4. Apnea del sueño no diagnosticada
Este trastorno respiratorio interrumpe la calidad del sueño de manera significativa. Aunque las personas con apnea pueden quedarse dormidas, el descanso no es profundo ni continuo. El cuerpo detecta las pausas respiratorias como amenazas y mantiene al cerebro en un estado de alerta leve. Este mecanismo puede impedir que se llegue a un sueño profundo y reparador, provocando cansancio crónico y dificultad para dormir bien, aun cuando se sienta agotamiento extremo.

Factores del estilo de vida que contribuyen al insomnio
Además de las causas médicas, hay factores cotidianos que silenciosamente afectan el sueño:
- Cafeína y estimulantes ocultos:
El consumo de café, bebidas energéticas, chocolate o ciertos medicamentos en horas vespertinas puede impedir que el cerebro logre desacelerarse.

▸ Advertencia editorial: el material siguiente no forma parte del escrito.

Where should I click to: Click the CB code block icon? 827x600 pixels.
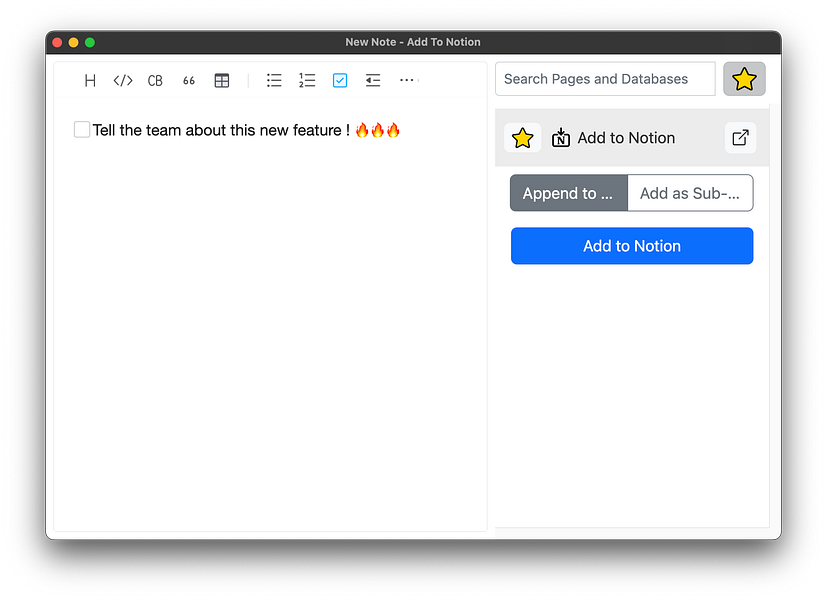pyautogui.click(x=155, y=80)
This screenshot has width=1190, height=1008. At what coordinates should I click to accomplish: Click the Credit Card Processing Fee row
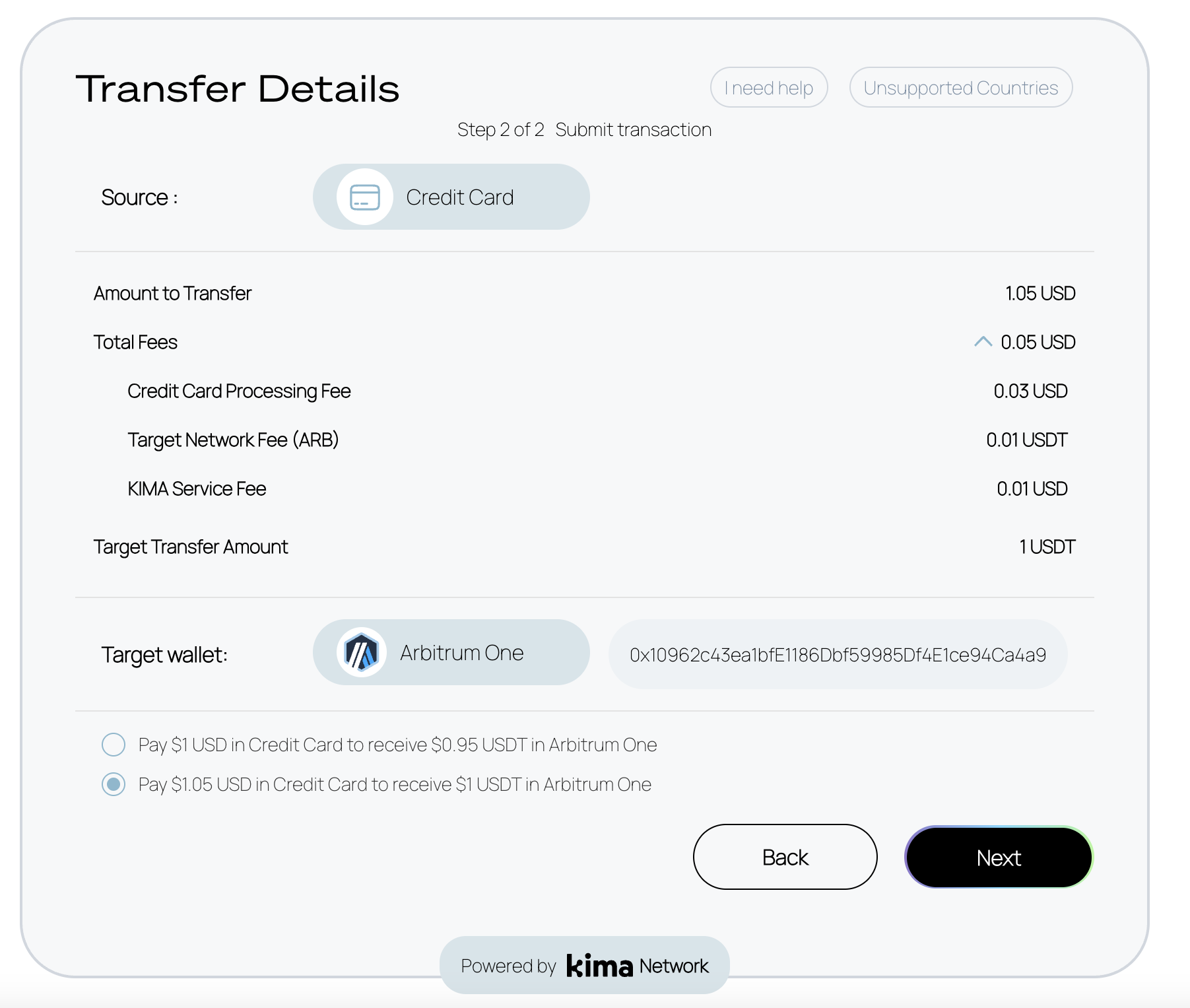pos(239,391)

- Uso prolongado de dispositivos electrónicos:
La luz azul de celulares, tablets y televisores inhibe la producción de melatonina, hormona esencial para iniciar el sueño.
- Inactividad física:
El cuerpo necesita gastar energía durante el día para inducir un sueño más profundo en la noche.
- Cenas abundantes o muy tardías:
Una digestión activa puede mantener al cuerpo despierto mucho más tiempo del esperado.
¿Cuándo acudir a una clínica del sueño?
Si una persona lleva semanas o meses sintiéndose cansada, pero sin poder dormir, es momento de considerar una evaluación especializada. En una clínica del sueño, el abordaje es integral. Se realizan estudios como la polisomnografía, que permite observar cómo funciona el cerebro durante la noche, identificar trastornos respiratorios, movimientos anormales o alteraciones en la arquitectura del sueño.
El objetivo no es solo tratar el insomnio como un síntoma, sino encontrar la causa real que lo está provocando. Cada paciente tiene una historia única y un funcionamiento cerebral distinto; por eso, el tratamiento siempre debe ser personalizado.
Recomendaciones básicas para mejorar la conciliación del sueño
- Mantener un horario regular para dormir y despertar, incluso los fines de semana.
- Evitar pantallas al menos 1 hora antes de dormir.
- Crear un ambiente de descanso: oscuro, fresco, silencioso y sin distracciones.
- Evitar la cafeína después del mediodía.
- Practicar técnicas de relajación como respiración profunda, meditación o escritura antes de dormir.
En conclusión
Estar cansado y no poder dormir no es una contradicción emocional, sino una señal de que algo en el cuerpo, o en el cerebro, no está funcionando como debería. Las causas pueden ser silenciosas, pero sus consecuencias son muy visibles: dificultad para concentrarse, irritabilidad, problemas de memoria, y una sensación constante de fatiga. Dormir es una necesidad biológica, no un lujo.
Si este problema se presenta de forma recurrente, acudir a una clínica del sueño permite recuperar el descanso perdido y prevenir complicaciones futuras. Porque dormir bien no solo mejora la calidad de vida, sino también la salud cerebral.